DATA IN THIS EXERCISE:
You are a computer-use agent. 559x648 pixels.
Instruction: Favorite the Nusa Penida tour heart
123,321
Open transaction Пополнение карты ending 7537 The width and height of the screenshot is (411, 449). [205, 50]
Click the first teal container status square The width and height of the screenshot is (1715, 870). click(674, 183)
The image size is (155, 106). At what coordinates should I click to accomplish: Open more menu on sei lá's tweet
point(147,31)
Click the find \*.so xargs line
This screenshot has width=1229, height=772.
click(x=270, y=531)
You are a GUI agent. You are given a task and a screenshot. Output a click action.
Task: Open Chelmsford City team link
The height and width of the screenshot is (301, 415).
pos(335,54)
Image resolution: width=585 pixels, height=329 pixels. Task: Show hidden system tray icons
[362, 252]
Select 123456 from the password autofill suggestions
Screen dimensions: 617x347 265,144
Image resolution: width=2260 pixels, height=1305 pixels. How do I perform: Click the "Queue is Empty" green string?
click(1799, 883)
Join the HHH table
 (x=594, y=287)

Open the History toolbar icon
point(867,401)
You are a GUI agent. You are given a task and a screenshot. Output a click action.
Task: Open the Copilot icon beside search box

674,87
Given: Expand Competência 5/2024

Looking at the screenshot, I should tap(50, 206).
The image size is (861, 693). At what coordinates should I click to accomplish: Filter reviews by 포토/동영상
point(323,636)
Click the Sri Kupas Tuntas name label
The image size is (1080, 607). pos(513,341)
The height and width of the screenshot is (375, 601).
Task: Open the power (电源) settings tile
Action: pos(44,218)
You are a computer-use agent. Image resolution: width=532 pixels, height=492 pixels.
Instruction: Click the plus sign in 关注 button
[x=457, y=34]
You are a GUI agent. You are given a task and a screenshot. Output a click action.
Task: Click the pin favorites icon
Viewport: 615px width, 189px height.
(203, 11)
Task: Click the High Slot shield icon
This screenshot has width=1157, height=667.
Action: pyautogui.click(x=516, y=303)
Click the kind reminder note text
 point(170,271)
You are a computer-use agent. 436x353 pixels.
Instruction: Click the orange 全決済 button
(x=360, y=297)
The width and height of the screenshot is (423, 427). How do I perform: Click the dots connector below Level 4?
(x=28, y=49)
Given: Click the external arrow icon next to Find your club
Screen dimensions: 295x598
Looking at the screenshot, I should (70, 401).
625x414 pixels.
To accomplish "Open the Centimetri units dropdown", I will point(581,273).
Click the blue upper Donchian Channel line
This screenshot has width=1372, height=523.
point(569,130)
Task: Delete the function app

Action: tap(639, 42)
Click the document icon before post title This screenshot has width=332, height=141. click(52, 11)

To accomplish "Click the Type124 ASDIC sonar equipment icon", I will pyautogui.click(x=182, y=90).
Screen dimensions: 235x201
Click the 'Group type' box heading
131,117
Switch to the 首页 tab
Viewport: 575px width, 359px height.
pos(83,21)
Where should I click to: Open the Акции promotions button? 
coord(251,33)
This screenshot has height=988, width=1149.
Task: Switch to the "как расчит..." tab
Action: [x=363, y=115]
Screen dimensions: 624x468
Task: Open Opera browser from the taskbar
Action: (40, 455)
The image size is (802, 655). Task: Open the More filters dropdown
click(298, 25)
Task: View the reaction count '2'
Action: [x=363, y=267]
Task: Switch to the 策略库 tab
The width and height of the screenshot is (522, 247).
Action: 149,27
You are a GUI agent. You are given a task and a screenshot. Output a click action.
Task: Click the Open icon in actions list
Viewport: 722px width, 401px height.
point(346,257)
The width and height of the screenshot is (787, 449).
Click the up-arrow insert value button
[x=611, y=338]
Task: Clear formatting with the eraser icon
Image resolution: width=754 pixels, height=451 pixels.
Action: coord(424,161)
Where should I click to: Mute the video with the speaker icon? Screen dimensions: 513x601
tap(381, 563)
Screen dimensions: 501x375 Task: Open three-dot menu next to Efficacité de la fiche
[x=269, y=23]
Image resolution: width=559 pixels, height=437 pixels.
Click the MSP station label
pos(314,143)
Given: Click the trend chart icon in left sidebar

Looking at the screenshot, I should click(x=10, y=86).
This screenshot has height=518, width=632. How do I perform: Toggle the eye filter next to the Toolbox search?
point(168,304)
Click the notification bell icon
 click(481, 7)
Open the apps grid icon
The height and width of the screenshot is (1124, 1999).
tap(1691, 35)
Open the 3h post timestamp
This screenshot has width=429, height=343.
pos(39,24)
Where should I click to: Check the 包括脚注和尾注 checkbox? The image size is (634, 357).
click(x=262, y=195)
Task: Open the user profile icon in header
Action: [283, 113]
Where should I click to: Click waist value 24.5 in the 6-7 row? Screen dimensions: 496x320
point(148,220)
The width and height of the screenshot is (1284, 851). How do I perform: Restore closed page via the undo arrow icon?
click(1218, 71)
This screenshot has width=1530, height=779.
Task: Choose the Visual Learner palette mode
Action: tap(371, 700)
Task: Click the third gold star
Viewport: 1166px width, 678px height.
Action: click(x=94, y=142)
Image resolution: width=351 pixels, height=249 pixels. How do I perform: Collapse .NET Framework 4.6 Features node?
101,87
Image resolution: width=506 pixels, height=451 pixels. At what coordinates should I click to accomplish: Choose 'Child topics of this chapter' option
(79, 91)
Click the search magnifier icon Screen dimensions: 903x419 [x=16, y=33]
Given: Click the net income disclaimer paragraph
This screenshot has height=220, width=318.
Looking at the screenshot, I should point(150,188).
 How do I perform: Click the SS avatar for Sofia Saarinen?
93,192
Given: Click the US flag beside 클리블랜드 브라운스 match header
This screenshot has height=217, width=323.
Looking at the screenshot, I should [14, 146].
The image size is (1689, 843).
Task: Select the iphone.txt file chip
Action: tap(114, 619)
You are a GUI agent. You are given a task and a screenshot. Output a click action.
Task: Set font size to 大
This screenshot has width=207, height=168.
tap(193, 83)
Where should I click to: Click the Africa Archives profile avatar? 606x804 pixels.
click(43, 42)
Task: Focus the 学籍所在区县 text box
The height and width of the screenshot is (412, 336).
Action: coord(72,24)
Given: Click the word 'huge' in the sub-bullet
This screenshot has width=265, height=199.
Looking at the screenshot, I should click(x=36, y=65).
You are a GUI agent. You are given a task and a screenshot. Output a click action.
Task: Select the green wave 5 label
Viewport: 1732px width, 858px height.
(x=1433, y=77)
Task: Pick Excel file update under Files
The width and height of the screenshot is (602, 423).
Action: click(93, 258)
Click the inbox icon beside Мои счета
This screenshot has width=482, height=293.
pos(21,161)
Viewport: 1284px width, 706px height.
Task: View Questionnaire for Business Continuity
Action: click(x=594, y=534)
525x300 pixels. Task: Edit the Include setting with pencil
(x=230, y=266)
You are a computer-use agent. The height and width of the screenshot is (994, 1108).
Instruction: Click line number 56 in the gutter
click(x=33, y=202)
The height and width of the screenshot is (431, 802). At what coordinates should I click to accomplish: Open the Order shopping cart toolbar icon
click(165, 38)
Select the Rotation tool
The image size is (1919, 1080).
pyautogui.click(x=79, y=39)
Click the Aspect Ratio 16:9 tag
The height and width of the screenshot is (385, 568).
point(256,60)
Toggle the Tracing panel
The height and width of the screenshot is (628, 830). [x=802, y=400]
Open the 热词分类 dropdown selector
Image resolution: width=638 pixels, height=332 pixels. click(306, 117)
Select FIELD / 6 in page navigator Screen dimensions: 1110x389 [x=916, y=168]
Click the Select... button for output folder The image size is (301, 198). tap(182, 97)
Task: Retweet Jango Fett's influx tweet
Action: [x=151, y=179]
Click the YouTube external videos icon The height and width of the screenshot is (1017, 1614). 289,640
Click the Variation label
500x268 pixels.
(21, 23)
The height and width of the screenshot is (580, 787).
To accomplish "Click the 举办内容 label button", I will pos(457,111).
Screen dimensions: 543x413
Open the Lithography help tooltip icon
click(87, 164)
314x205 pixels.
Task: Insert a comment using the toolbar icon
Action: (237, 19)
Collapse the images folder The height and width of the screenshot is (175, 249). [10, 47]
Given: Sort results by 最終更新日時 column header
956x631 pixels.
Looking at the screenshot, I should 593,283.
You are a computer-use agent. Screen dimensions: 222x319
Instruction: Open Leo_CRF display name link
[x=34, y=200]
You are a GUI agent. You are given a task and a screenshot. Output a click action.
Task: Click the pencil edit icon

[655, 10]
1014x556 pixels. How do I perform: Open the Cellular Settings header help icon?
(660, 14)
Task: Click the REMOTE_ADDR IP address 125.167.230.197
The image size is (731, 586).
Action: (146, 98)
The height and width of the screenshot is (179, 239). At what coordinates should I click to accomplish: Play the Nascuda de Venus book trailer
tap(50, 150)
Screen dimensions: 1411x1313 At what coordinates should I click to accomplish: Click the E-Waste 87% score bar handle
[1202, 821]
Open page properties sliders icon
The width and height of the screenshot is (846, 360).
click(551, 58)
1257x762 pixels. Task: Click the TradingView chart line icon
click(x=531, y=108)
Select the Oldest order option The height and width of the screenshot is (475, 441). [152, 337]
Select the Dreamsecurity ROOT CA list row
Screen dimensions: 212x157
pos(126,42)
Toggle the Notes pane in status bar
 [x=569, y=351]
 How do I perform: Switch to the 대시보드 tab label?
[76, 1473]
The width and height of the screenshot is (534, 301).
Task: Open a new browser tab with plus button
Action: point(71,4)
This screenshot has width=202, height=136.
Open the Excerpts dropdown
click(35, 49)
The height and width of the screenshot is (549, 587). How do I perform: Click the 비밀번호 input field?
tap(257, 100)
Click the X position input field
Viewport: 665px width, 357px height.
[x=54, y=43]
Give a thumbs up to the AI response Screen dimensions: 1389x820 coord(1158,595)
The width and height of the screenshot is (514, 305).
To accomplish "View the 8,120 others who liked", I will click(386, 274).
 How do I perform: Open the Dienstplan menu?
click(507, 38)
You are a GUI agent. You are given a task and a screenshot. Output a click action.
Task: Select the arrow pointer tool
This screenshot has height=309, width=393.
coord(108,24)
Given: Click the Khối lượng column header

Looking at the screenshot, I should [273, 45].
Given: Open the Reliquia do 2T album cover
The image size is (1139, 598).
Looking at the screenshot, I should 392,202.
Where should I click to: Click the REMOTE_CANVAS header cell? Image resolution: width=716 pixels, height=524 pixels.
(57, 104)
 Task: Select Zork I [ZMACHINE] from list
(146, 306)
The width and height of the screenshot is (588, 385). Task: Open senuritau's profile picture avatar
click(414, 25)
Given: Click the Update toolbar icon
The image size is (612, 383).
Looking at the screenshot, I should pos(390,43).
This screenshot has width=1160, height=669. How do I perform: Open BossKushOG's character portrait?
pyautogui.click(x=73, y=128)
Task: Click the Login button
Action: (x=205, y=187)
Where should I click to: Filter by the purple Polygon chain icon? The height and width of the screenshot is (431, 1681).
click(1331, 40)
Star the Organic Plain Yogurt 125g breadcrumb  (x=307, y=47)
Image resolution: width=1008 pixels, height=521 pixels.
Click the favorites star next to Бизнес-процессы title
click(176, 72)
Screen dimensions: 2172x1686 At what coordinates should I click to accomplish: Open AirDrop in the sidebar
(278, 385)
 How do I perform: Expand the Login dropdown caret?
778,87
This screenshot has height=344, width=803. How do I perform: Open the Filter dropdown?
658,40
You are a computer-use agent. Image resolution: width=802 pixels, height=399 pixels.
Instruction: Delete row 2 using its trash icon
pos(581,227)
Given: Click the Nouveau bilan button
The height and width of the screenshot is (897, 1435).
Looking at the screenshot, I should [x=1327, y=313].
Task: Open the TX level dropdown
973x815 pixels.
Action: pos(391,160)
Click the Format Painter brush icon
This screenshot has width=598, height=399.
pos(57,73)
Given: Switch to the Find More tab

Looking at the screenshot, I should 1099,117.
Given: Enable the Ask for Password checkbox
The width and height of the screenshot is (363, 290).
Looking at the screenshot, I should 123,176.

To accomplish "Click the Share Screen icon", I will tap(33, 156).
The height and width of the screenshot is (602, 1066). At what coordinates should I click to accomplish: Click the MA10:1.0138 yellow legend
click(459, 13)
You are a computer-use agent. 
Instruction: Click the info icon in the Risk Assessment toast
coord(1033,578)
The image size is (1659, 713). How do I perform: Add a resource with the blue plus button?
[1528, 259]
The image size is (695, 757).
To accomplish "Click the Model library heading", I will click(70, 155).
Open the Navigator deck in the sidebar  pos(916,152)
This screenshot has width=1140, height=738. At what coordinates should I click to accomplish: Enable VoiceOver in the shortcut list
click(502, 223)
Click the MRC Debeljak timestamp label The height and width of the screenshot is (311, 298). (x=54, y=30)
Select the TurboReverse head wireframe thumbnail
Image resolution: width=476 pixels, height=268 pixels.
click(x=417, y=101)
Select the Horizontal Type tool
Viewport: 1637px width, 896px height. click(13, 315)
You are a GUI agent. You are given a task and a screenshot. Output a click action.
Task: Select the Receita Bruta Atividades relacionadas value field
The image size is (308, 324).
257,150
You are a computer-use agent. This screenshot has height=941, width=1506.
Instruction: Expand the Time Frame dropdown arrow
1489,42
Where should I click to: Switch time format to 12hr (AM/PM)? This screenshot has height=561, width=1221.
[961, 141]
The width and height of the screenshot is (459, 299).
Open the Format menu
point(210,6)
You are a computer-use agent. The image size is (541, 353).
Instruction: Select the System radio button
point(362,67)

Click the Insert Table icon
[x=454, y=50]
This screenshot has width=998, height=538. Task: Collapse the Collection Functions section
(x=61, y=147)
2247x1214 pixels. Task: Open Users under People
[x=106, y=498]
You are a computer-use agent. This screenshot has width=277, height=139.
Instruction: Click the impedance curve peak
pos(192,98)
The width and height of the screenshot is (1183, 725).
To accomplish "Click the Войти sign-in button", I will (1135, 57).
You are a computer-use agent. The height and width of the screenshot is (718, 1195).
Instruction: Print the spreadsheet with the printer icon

PROBLEM DETAILS: Start at the line containing "Where should I click to: Switch" and go through the last of the entries. Write those lines out again, swapping "Instruction" for "Command" and keeping everything else the same.

REPLY:
Where should I click to: Switch time format to 12hr (AM/PM)? This screenshot has height=561, width=1221.
[961, 141]
The width and height of the screenshot is (459, 299).
Open the Format menu
point(210,6)
You are a computer-use agent. The image size is (541, 353).
Command: Select the System radio button
point(362,67)

Click the Insert Table icon
[x=454, y=50]
This screenshot has width=998, height=538. Task: Collapse the Collection Functions section
(x=61, y=147)
2247x1214 pixels. Task: Open Users under People
[x=106, y=498]
You are a computer-use agent. This screenshot has width=277, height=139.
Command: Click the impedance curve peak
pos(192,98)
The width and height of the screenshot is (1183, 725).
To accomplish "Click the Войти sign-in button", I will (1135, 57).
You are a computer-use agent. The height and width of the screenshot is (718, 1195).
Command: Print the spreadsheet with the printer icon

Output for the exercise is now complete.